DuPont and Precision Fabrics donated millions of square yards of the fabric from 1990 to 1997. Other countries have also produced similar fabric filters.
...
The Guinea Worm Filter is my suggestion to “100 ‘Cubes of Good Ideas’”, an exhibition of “objects that change people’s lives.” Design for the World is organizing the exhibition, which takes place during the Universal Forum of Cultures in Barcelona in the summer of 2004.
It looks like a botanical garden, but it’s feasting on your sewage — reclaiming waste water for reuse. It’s bioremediation in action. It’s... a Living Machine, “a natural engine to clean water, grow food, regulate climate, even repair damaged habitats.”
“Living Machines accelerate nature’s own water purification process. Unlike chemically based systems, Living Machines incorporate helpful bacteria, plants, snails and fish that thrive by breaking down and digesting organic pollutants.
Wastewater treatment takes place through a series of differently managed environments, a diversity of organisms that eat the waste in the water.
Each Living Machine is custom designed by the engineers of Living Machines, Inc.

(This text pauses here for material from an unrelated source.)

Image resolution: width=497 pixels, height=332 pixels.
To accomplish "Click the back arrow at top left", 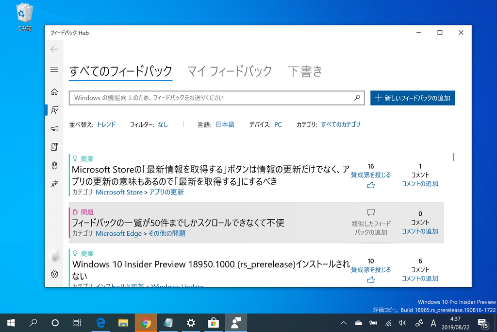I will coord(54,49).
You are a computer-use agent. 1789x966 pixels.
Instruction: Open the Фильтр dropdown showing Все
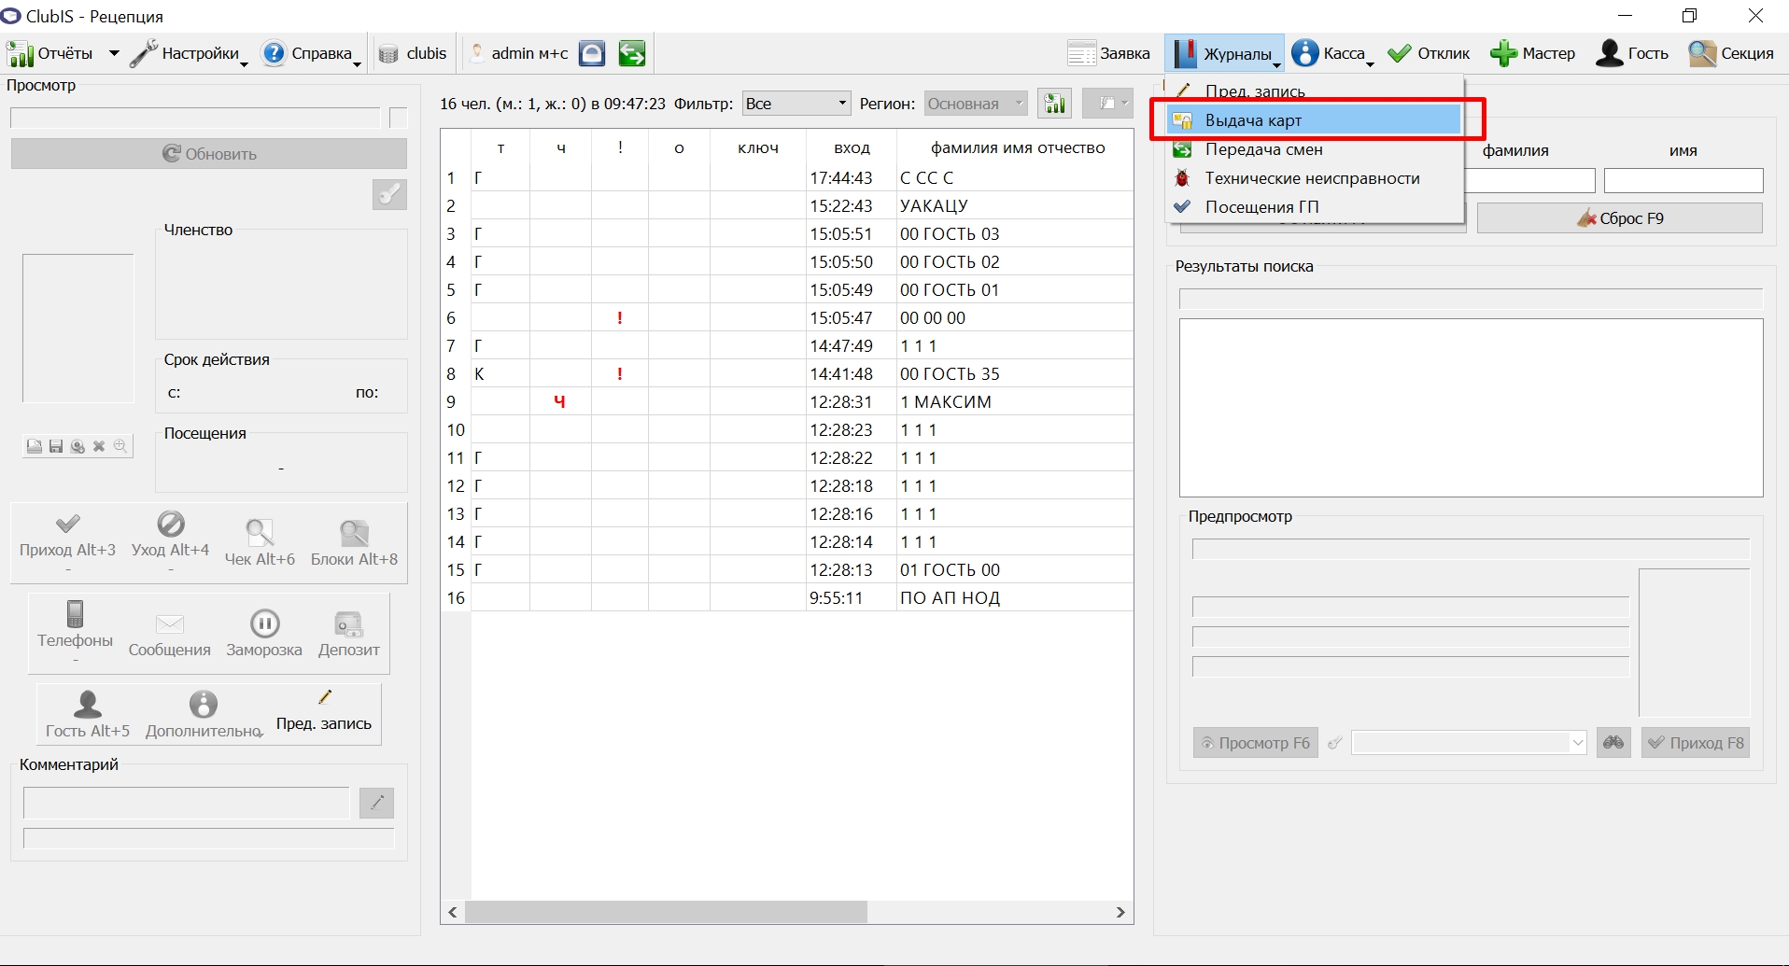click(796, 104)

Living Machines, Inc. designs each Living Machine to meet each individual client’s needs and requirements. Living Machines typically treat wastewater with six different steps (reactors) or ecologies.”

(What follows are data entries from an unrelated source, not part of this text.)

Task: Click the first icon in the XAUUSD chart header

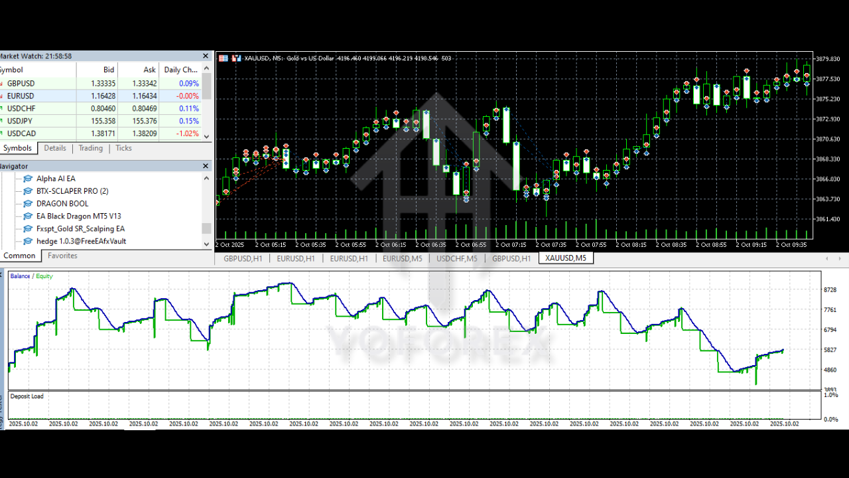Action: (x=223, y=58)
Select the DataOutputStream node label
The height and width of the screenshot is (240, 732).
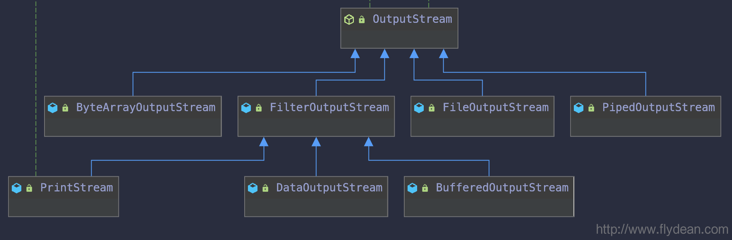point(329,188)
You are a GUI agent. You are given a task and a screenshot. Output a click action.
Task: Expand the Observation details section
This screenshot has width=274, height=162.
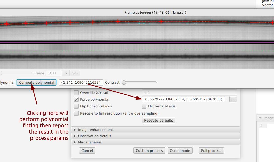tap(94, 136)
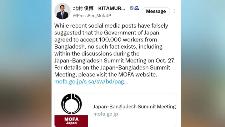This screenshot has height=127, width=225.
Task: Click 'please visit the MOFA website' text
Action: coord(118,75)
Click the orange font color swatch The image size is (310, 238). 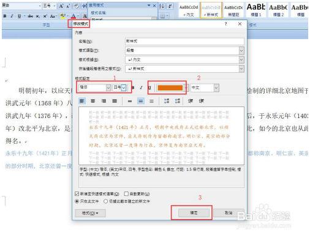point(170,87)
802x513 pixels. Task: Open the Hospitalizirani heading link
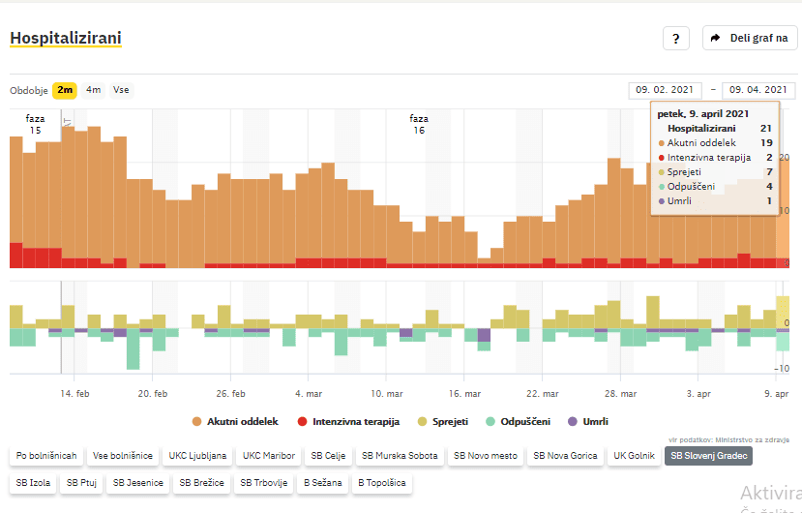(x=65, y=38)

Though the outputs are not drinkable, there are a variety of agricultural and industrial uses for the processed water.
More than thirty commercial-scale and pilot facilities located throughout the United States and seven other countries, range in size between 300 and 750,000 gallons per day.
The Living Machine system in South Burlington, Vermont cleans 80,000 gallons per day of municipal sewage, an amount typically generated by approximately 1,600 residential users. The waste stream is diverted from the City’s conventional treatment plant. Waste water from the Ethel M Chocolates plant runs through a Living Machine system:
“The treated wastewater is suitable for reuse for on-site landscape irrigation. Sludge is also treated on-site by a composting reed bed, making this a zero discharge facility.”
...
Ocean Arks International is a non-profit organization founded by Living Machine inventor John Todd. Ocean Arks applies the concepts behind the Living Machine to restoring damaged environments.
“Restorer 1” is a floating Living Machine gobbling the contamination of Flax Pond in Harwich, Massachusetts.
“After Flax Pond in Harwich, Massachusetts, a popular swimming and fishing spot and source of irrigation for Cape Cod’s cranberry bogs, was closed in the mid-1980’s due to pollution, Ocean Arks deployed a ‘replacement wetland’: a sun- and wind-powered raft that cycles 100,000 gallons of pond water through nine ecological cells. Three cells harbor microbes to break down the contaminants, and the other six cells, containing typical marsh plants and animals, filter water that then returns to the pond.
Since the Lake Restorer began operation in 1990, beaches have reappeared, oxygen in the water has increased, and the biodiversity of bottom-dwelling invertebrates has blossomed. Although pollutants from the adjacent landfill and septic waste basin continue to leach into the pond from contaminated groundwater, the pond is again safe for swimming and fishing.” [source]
“During the first two years of its operation, the Restorer Living Machine assisted in the digestion of 19,000 cubic meters of anoxic sediments, greatly improving benthic diversity. Additionally, we estimate that the Restorer removes more than 5 kg of ammonia from the pond through denitrification each year in its EFB’s.” [source]
Tyson Foods’s $6 million dollar settlement with the Department of Justice for polluting Maryland’s water included funding for new measures to control the agricultural run-off. In 2001, Ocean Arks International installed an array of 12 “Restorers” to treat the industrial wastewater stream from the Tyson Foods plant in Berlin, Maryland.